I’d never met him before but the words were no sooner out of his mouth when I had absolutely no doubt that he was going to try and screw us over.
And yes he did.
Try.
But we didn’t get taken because the moment he told us he was trustworthy, we didn’t trust him at all.
“Actions speak louder than words:”
Think about it. Isn’t it really only the unfunny people at parties who insist on telling you how funny they are?
Honest people rarely feel the need to run around telling us how honest they are.
Truly spiritual people don’t announce their spiritual goodness at ever turn.
Kind people put their energy into being kind rather than talking about how kind they are.

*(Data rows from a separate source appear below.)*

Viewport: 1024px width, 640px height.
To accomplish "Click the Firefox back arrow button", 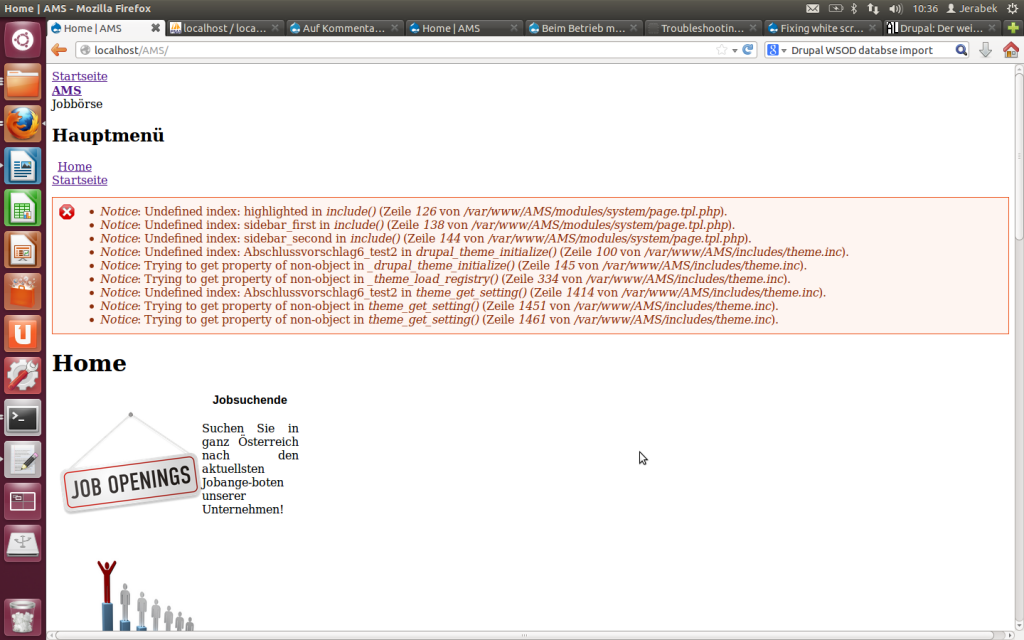I will (59, 50).
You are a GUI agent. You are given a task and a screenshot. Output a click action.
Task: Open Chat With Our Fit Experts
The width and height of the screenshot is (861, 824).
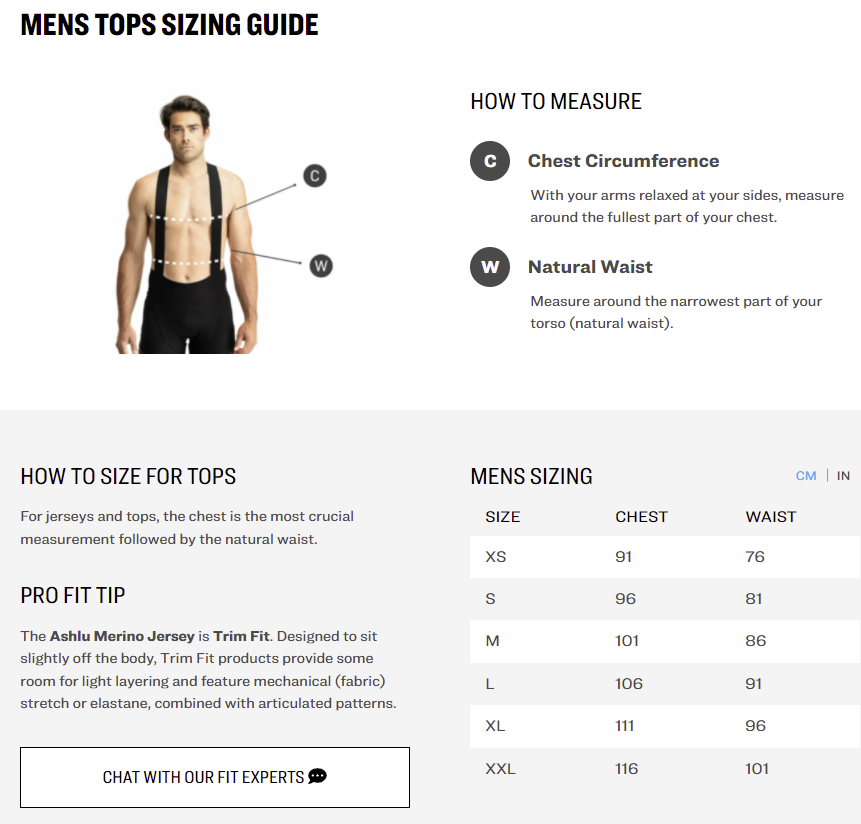click(214, 777)
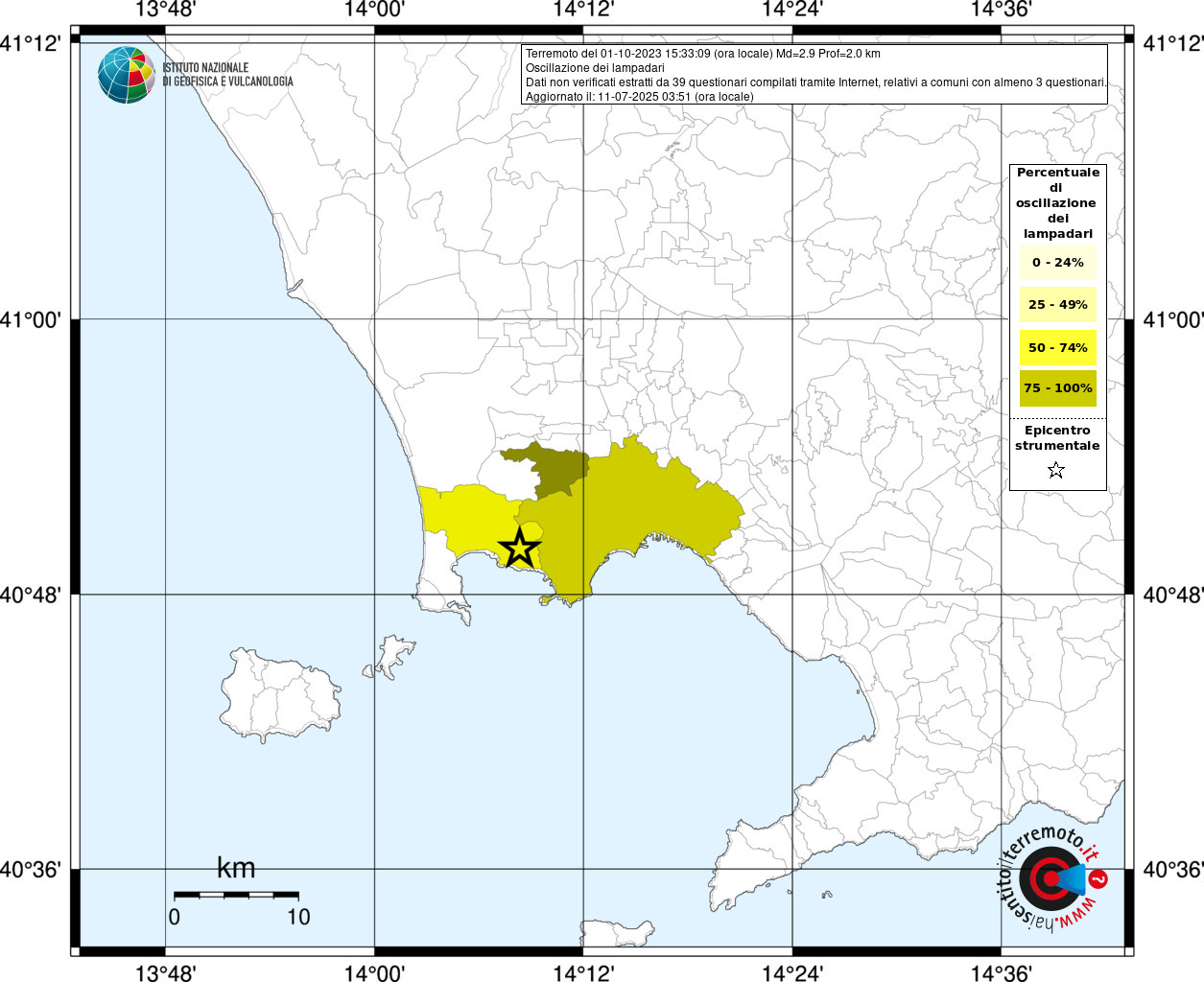Click the INGV globe logo
The width and height of the screenshot is (1204, 982).
126,75
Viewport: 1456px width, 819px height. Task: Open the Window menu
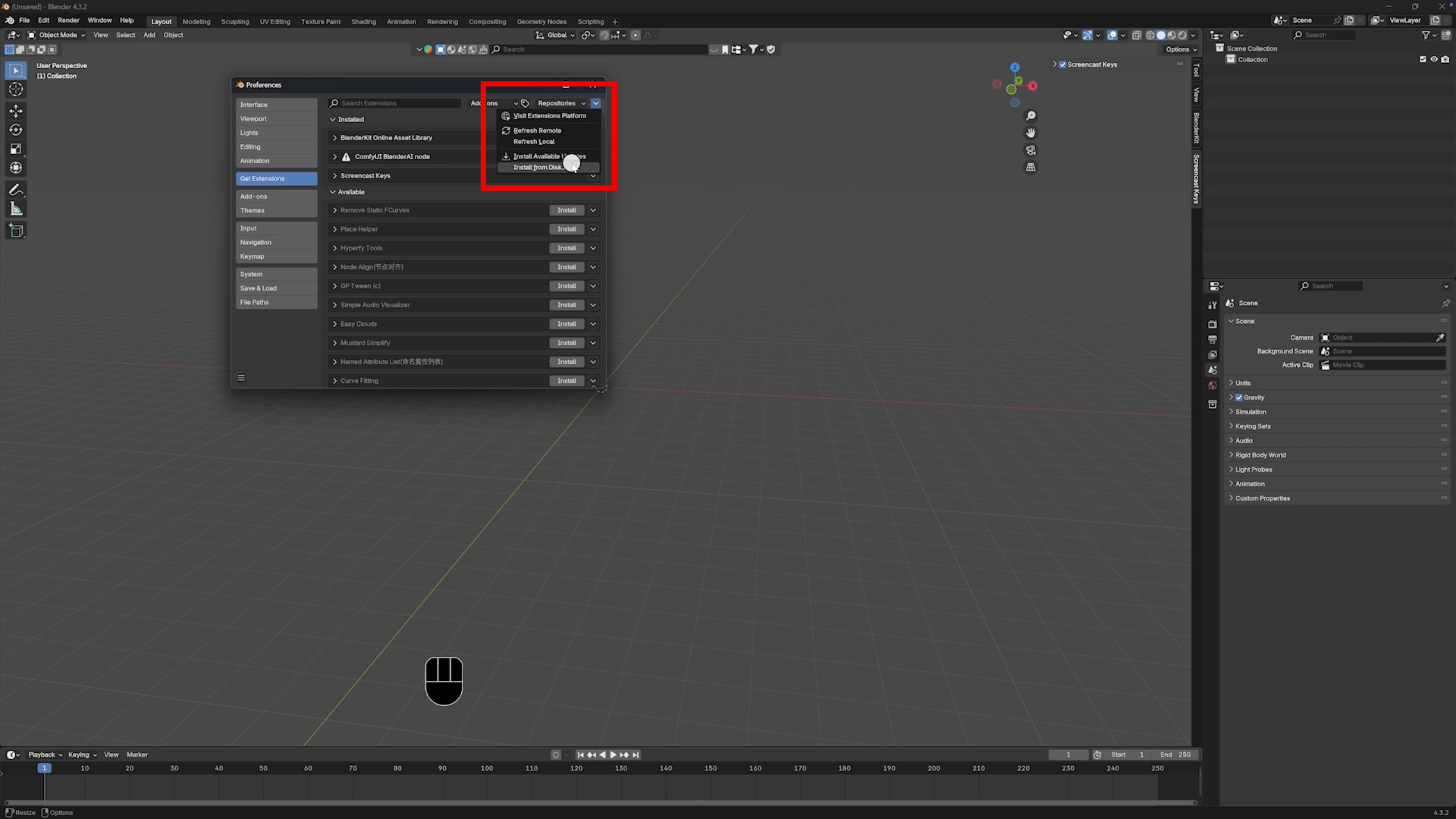pyautogui.click(x=100, y=20)
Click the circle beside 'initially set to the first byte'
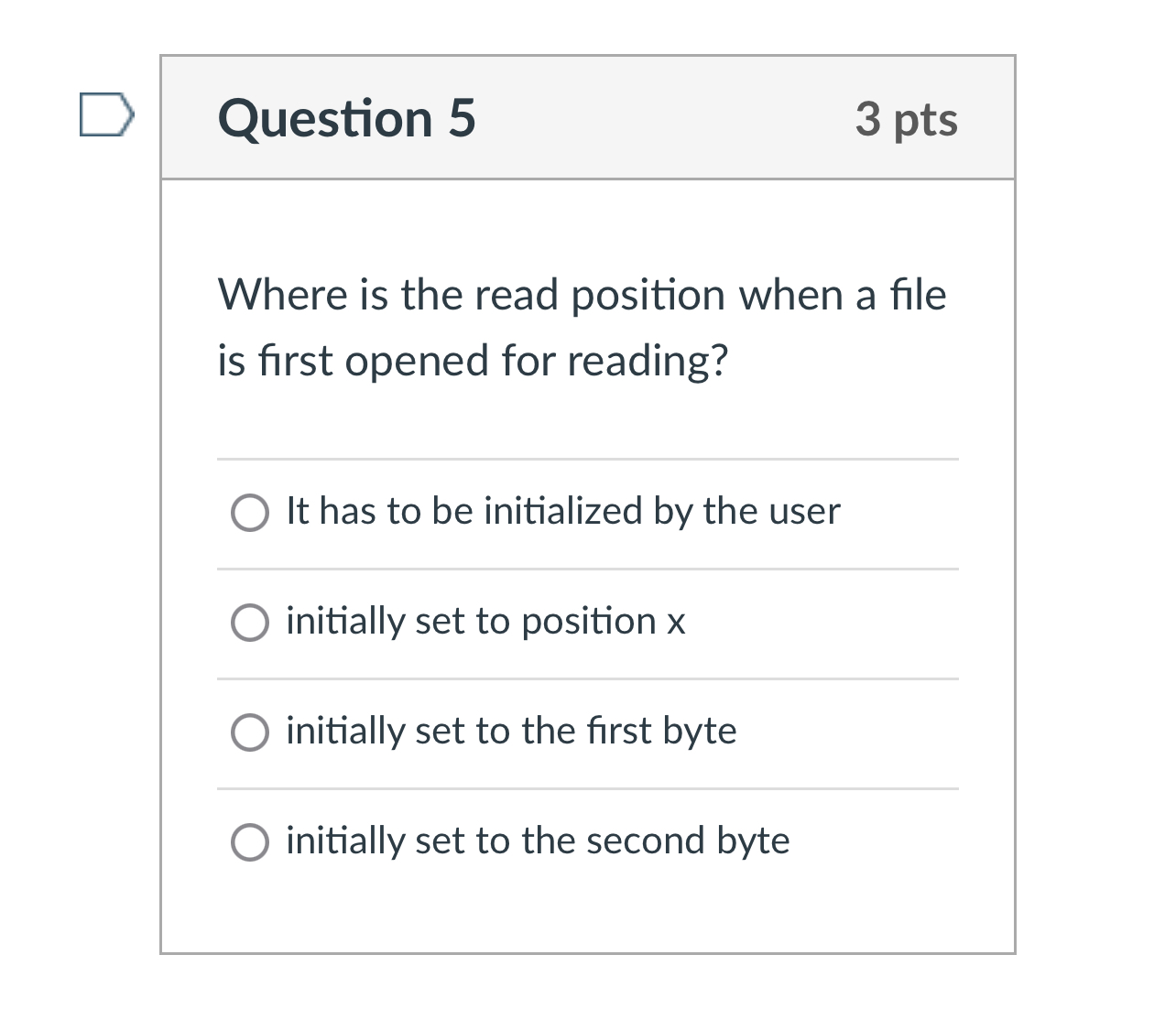 coord(249,732)
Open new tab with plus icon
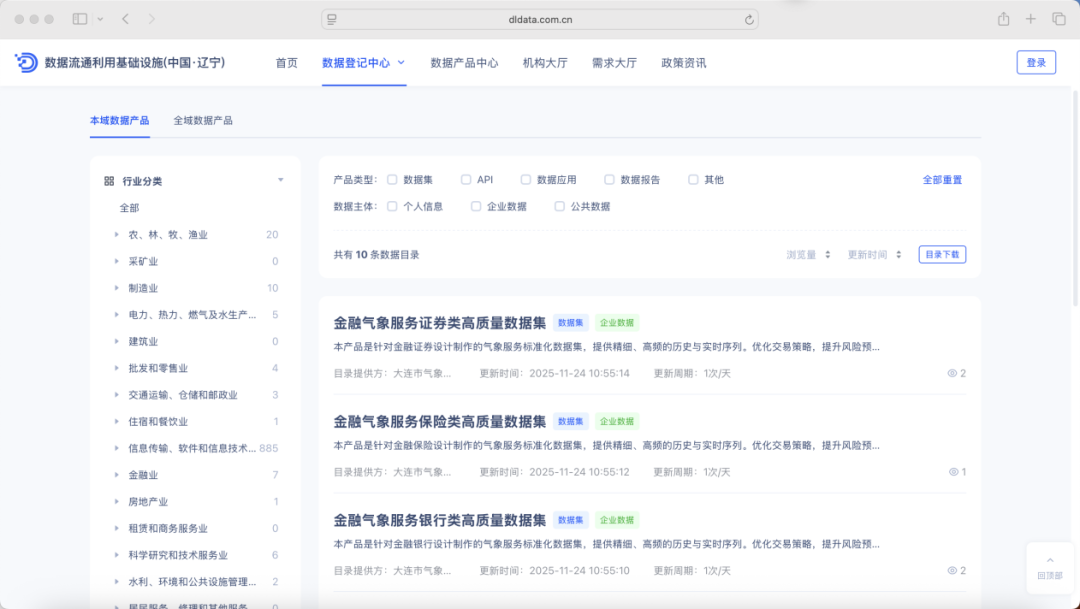 [1031, 19]
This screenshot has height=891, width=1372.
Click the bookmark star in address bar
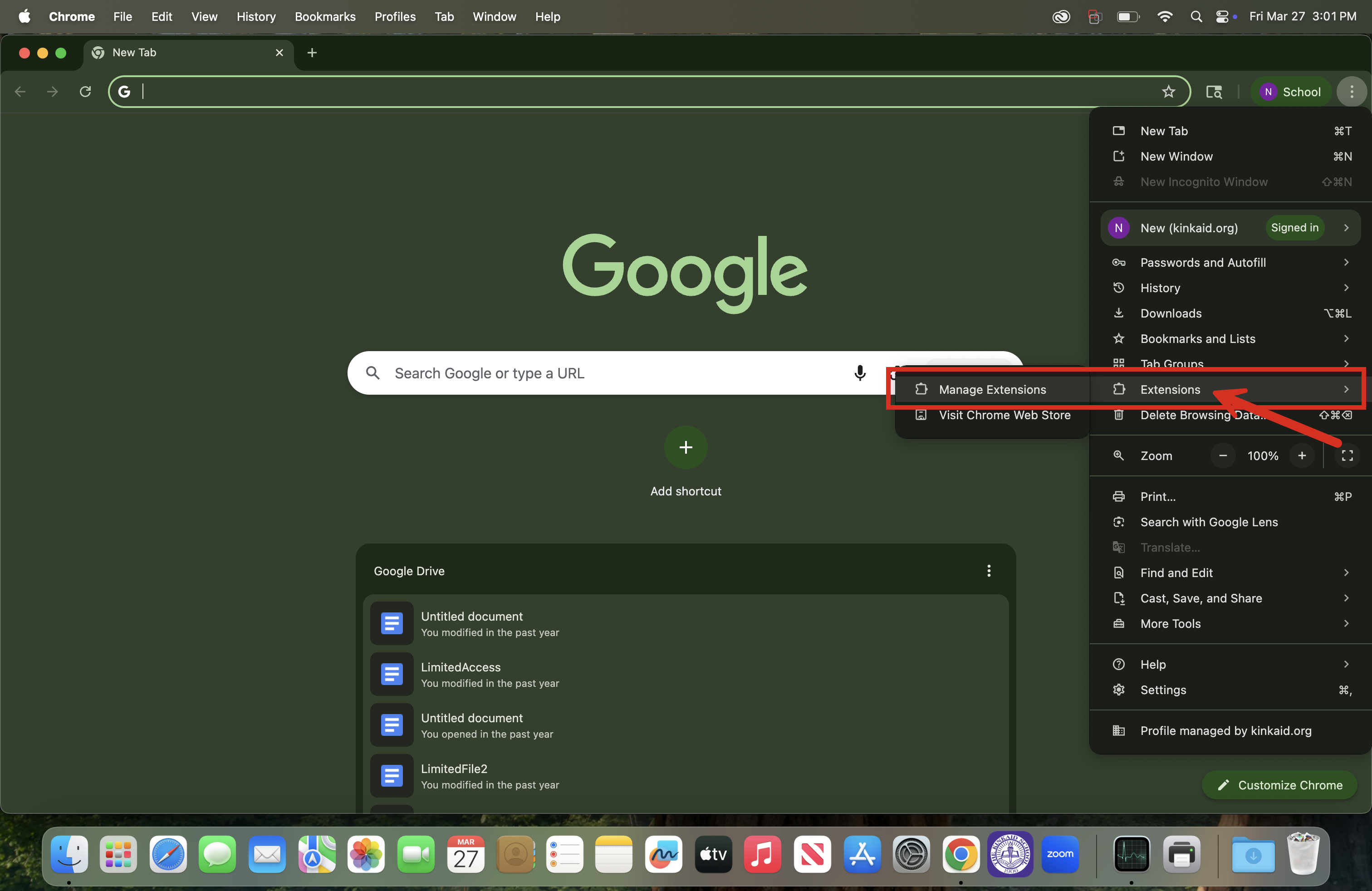[1168, 92]
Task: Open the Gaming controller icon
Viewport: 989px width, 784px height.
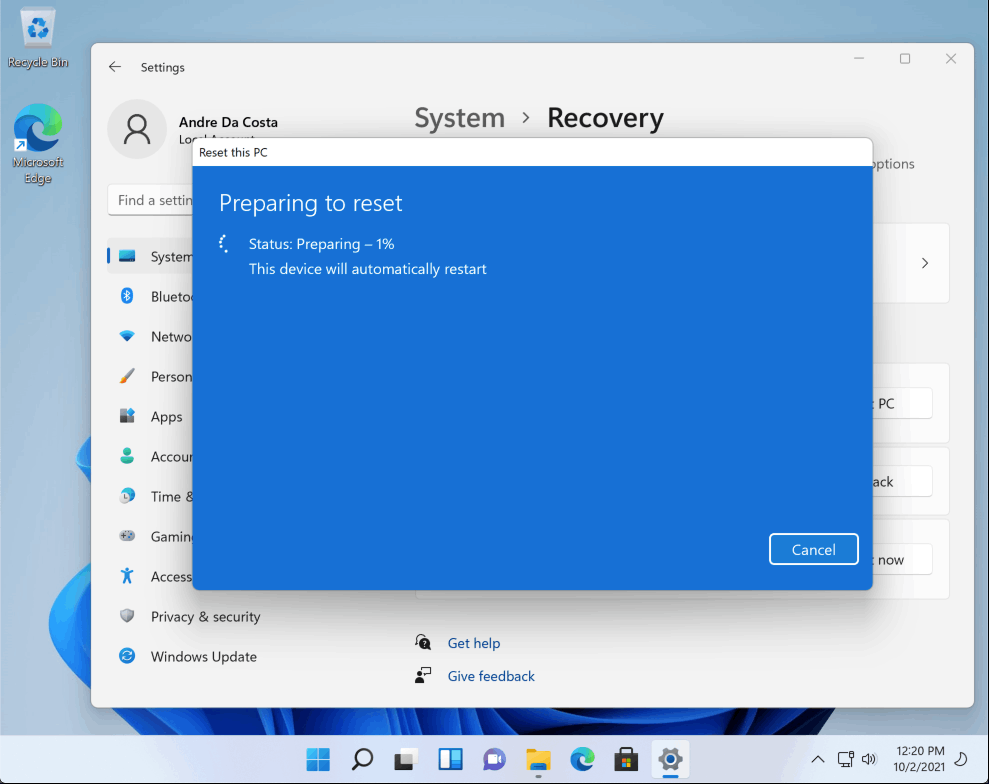Action: (x=127, y=535)
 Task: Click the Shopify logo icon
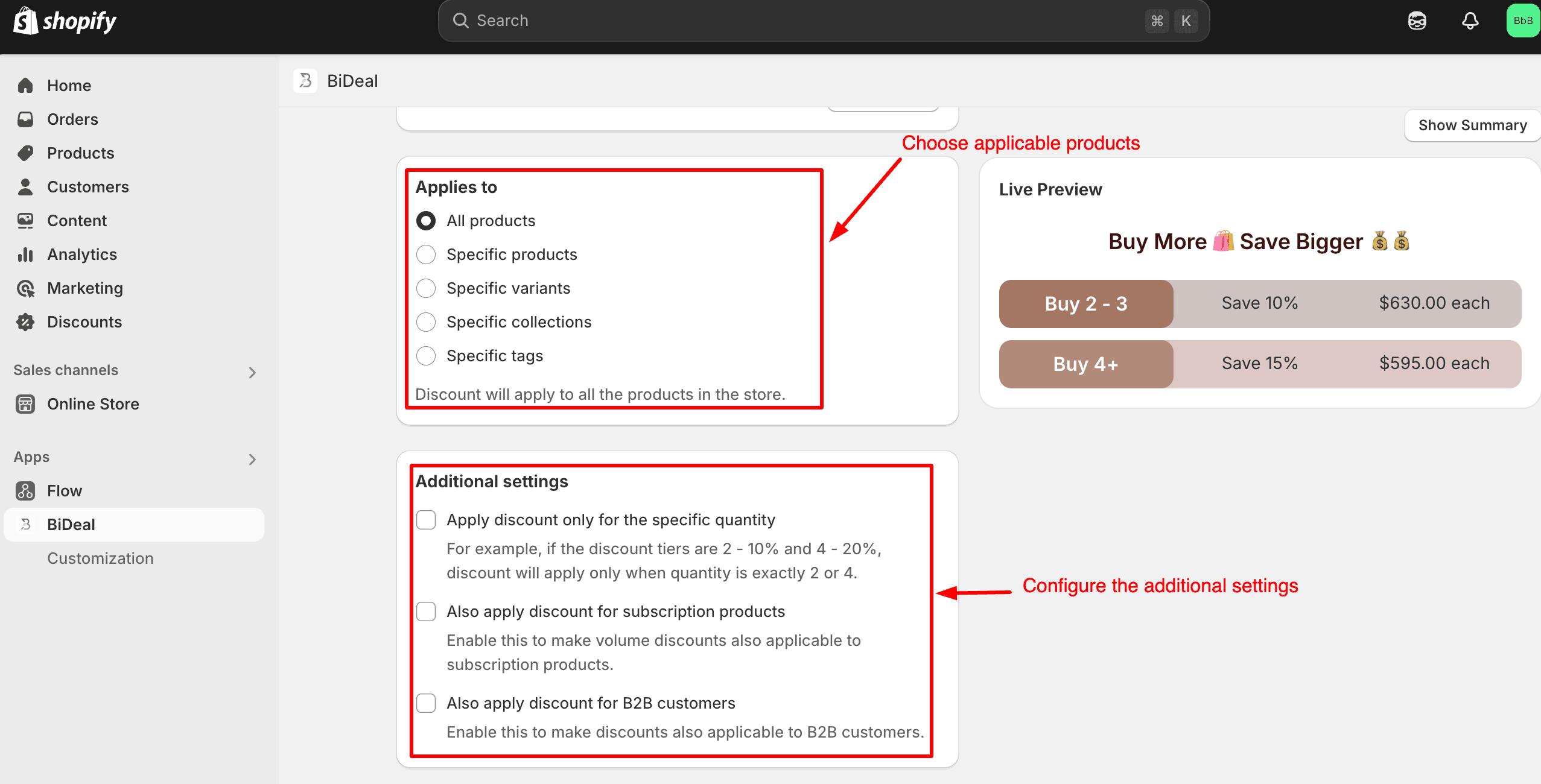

Really smart people don’t feel the need to tell us about their degree from an Ivy League University. Or worse, a 2nd tier one.
We trust what we experience or witness much more than what someone tells us.
When people insist on telling us what to believe about them, we take a giant step back and say:
“Oh yeah? Prove it.”
Nobody believes what a brand says about itself.
90 percent of all marketing messages wash over the public without resonating in any meaningful way.
Or they’re rejected as lies.
Think about your own experiences:
When you visit a website, do you get all warm and fuzzy when a company says “we value our customers” or “we reinvest in our people.”
Probably not.
They are things that are easy to say and essentially meaningless.
Talk is cheap:
The only way to prove to potential customers that you will add value to their lives when they become a customer is to add value to them now.
Just like we take a big step back from people who tell us how we’re supposed to think about them, we do the same with brands.
But you can tell a story:
Told well, a story will show the very values you’d like to tell people about, especially if you are adding value to them.
A story, if it is truthful and reflects your core values, gives people the chance to experience the brand more meaningfully.
And then they can form their own conclusions.
Because people believe the conclusions they come to much more readily than the ones they are asked to arrive at.
Your job as a brand storyteller:
Be the thing you want to be known for. And then to give your audience the pieces they need to come to the conclusion that that’s what you are.
Andrew Stanton from Pixar, calls it giving them 2+2 instead of 4.
No one wants to be told the answer. But give them the parts and they’ll build the answer themselves.